Why does var get resolved as a Double and not Long?
Domanda
In the following code, I would expect var
to get resolved to an Int64
, but it gets resolved to a double
. Why is it so?
string a = "1234";
bool asInt = true;
var b = (asInt) ? Int64.Parse(a) : Double.Parse(a) ;
Console.WriteLine(b.GetType());
Soluzione
There is an implicit conversion from Int64
to Double
but not the other way (due to possible loss of precision in that direction).
Since both "branches" of the conditional need to resolve to the same type, the type of b
ends up being inferred as a Double
.
Altri suggerimenti
You can implicitly cast a long
to a double
.
You cannot implicitly cast a double
to a long
So the C# compiler decided the only possibility for your variable type was double
.
Because the compiler needs to infer a type that can hold values of both Int64.Parse(a)
and Double.Parse(a)
without requiring an explicit cast. If long
was inferred, precision would be lost in the other porsion of the expression.
If you need to distinguish the type, you have to declare two variables and rewrite your code:
if (asInt)
{
var b = Int64.Parse(a); // will infer a `long`
Console.WriteLine(b.GetType());
}
else
{
var b = Double.Parse(a); // will infer a `double`
Console.WriteLine(b.GetType());
}
The C# compiler is inferring the type from the common denominator between the two return types of your ternary. Int64 can be implicitly converted to Double. The inverse is not so.
Note that the state of the Boolean in your code example has nothing to do with the inferred type.
This is the work of ?:
operator. It should cast all results to one type.

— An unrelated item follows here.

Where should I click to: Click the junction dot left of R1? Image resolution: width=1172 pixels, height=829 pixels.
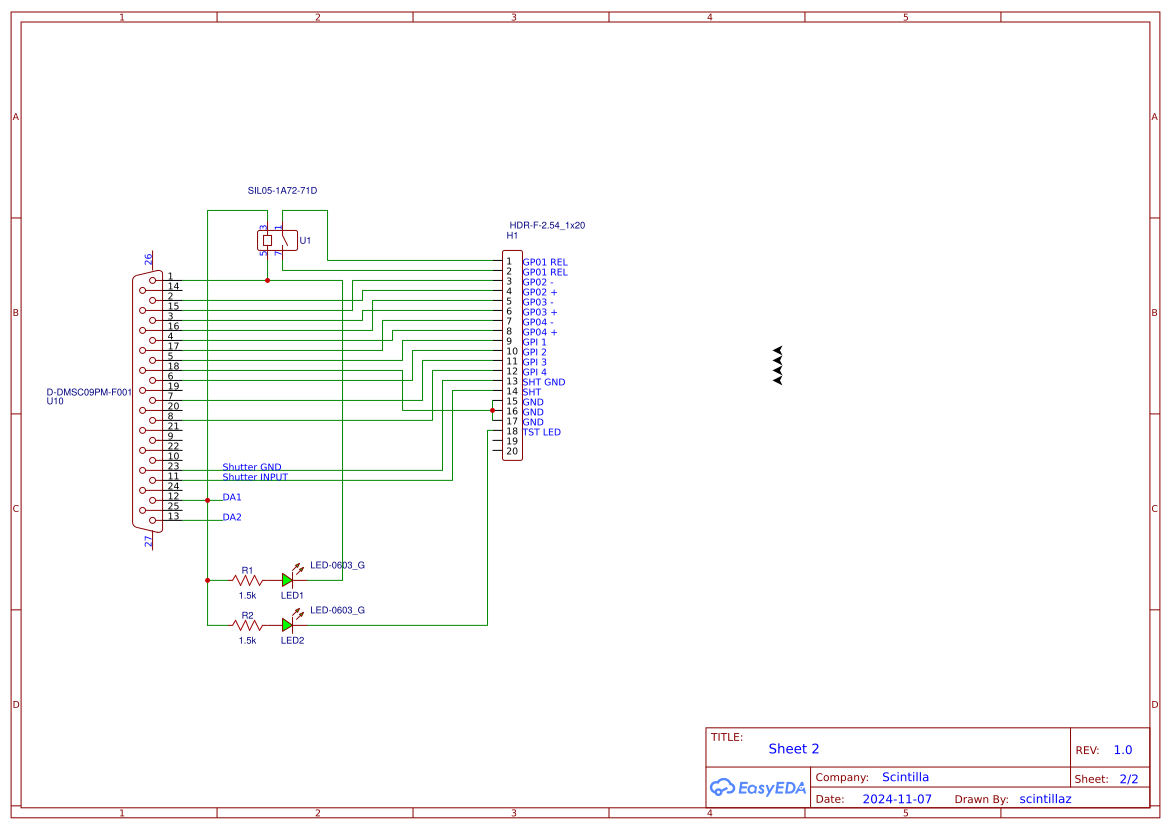click(x=208, y=580)
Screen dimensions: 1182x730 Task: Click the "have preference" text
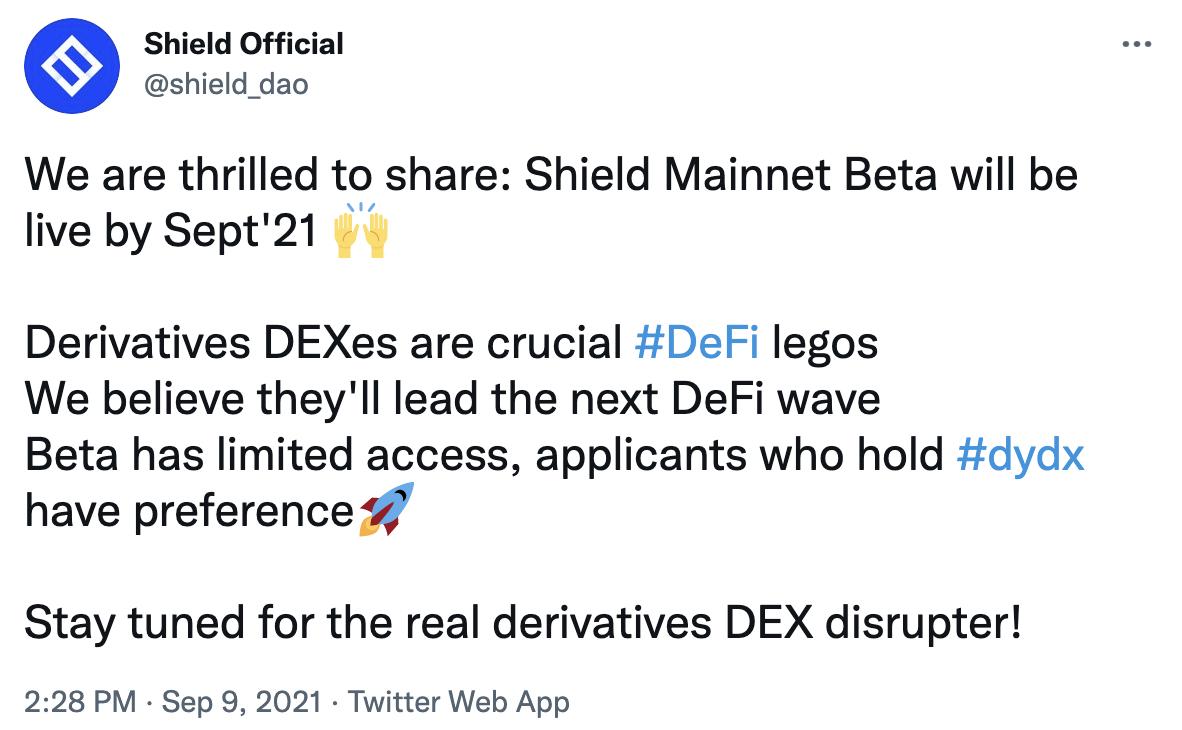pyautogui.click(x=188, y=511)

P.S. The similar behavior of +
operator you know:
string a = "1234";
var b = Int64.Parse(a) + Double.Parse(a) ;
Console.WriteLine(b.GetType());
P.P.S. To have what you want you should use object
:
string a = "1234";
bool asInt = true;
object b;
if(asInt) b=Int64.Parse(a); else b=Double.Parse(a);
Console.WriteLine(b.GetType());
P.P.P.S. Another option is:
string a = "1234";
#if asInt
Int64 b = Int64.Parse(a);
#else
Double b = Double.Parse(a);
#endif
Console.WriteLine(b.GetType());
to define asInt use
#define asInt
I'm surprised nobody has pointed out that if you know the value will be a legal long
value, you can change the compiler's behavior with an explicit cast, and just use long
.
This may or may not be helpful, depending on the condition that determines the value for asInt
, and depending on what you intend to do with the result of the expression. Here's an example:
string a = "1234.56";
bool asDouble = a.Contains(".");
var b = asDouble ? (long)Double.Parse(a) : Int64.Parse(a);
Console.WriteLine(b.GetType());
In fact, in this example, you don't need the conditional operator; this would work too:
string a = "1234.56";
var b = (long)Double.Parse(a);
Console.WriteLine(b.GetType());
In other words, it's possible that the best solution wouldn't use the ternary operator, but the question doesn't give enough context to know.